Foster's head office and marketing support will remain housed within the 1930s art-deco building overlooking Fremantle beach. David Grant, director of global beer production, also promised the continuance "of the proud tradition of craft beer innovation and creativity" under chief brewer Brad Rodgers.
MPs DAMP ON WET
MICROBREWERS must lobby MPs prior to the federal election if the WET beer excise tax refund is to go ahead, says lobbyist Armon Hicks.
In late 2006, the Australian Association of Microbrewers asked the government to amend the Excise Regulation in the '07 Budget to equalise small wine producers and microbrewers.
The Association lobbied ministers in Canberra; delegations of microbrewers also met shadow ministers and MPs.

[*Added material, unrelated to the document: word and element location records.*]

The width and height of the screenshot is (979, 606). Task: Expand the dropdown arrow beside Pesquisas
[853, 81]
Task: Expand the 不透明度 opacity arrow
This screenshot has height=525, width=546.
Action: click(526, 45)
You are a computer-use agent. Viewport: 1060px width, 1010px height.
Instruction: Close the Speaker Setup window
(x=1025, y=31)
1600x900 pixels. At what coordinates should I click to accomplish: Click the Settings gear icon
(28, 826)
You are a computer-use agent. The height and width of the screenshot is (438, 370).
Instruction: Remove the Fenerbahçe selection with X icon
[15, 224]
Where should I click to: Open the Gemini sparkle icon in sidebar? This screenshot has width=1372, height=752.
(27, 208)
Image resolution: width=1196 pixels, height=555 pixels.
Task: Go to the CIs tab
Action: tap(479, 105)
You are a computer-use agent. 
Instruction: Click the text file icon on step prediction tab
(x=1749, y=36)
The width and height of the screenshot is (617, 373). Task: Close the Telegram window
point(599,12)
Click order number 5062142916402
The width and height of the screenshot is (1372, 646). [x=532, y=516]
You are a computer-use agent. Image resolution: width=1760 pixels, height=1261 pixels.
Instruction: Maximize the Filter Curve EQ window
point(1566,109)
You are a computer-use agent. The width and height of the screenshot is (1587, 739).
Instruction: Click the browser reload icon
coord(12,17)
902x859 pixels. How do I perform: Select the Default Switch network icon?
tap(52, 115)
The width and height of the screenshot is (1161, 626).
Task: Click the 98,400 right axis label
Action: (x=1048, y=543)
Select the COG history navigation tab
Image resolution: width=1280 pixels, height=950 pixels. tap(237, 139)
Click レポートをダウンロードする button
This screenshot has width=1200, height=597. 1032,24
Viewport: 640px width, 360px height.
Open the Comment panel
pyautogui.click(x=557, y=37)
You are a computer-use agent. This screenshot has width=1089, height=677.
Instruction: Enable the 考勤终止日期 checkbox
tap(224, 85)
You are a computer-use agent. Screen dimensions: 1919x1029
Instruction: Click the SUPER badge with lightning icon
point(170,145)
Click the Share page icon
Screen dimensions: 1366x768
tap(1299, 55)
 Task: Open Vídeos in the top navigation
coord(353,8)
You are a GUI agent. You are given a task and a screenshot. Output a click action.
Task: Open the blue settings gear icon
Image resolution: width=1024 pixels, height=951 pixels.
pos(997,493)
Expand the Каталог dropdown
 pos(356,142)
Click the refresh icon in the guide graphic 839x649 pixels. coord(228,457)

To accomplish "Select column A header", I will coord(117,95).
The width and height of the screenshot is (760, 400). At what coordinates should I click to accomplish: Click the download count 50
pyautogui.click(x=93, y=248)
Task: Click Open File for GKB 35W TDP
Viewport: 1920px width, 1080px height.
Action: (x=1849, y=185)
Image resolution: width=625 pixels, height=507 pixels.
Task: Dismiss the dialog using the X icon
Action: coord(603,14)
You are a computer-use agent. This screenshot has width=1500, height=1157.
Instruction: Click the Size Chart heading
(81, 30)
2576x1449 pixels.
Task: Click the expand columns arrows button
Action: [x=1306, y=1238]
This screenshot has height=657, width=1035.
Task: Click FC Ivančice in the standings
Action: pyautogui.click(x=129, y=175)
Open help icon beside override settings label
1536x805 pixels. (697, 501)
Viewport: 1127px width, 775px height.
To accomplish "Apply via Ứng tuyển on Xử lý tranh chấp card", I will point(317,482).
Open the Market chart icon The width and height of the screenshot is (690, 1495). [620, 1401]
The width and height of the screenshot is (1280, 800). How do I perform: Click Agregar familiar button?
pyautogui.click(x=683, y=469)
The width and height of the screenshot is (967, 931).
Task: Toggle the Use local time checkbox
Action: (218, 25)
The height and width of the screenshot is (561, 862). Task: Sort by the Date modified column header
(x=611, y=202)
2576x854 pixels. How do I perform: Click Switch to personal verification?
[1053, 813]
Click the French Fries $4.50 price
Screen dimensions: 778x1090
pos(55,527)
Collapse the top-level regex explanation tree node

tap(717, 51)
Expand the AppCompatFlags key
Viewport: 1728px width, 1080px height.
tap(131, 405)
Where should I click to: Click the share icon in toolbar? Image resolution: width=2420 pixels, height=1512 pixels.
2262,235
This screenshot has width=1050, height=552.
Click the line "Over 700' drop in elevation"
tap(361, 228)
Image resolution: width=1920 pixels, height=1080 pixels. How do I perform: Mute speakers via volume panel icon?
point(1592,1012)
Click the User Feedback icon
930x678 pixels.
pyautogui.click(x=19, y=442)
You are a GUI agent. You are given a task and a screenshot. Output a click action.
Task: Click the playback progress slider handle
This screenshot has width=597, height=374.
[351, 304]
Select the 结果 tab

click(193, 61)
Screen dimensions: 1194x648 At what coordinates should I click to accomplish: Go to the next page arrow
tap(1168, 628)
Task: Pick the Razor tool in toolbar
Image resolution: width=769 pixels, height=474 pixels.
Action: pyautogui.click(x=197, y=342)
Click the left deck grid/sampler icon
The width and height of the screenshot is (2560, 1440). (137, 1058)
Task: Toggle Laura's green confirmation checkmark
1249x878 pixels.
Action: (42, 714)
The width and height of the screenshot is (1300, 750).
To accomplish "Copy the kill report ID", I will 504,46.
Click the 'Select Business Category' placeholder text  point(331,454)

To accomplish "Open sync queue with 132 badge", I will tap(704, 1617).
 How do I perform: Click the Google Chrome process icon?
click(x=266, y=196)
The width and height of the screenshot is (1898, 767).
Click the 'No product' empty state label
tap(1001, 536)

The proposal asked that the provisions be modernised to permit brewers to obtain an excise refund up to $500,000 per year and that the definition of microbrewer, capping production at 30,000 litres, be removed.
Mr Hicks believes the key to success is making MPs understand what an influential constituency microbrewers form. If you'd like a copy of A Fair Go for All to lobby your local Federal MP contact your State Association.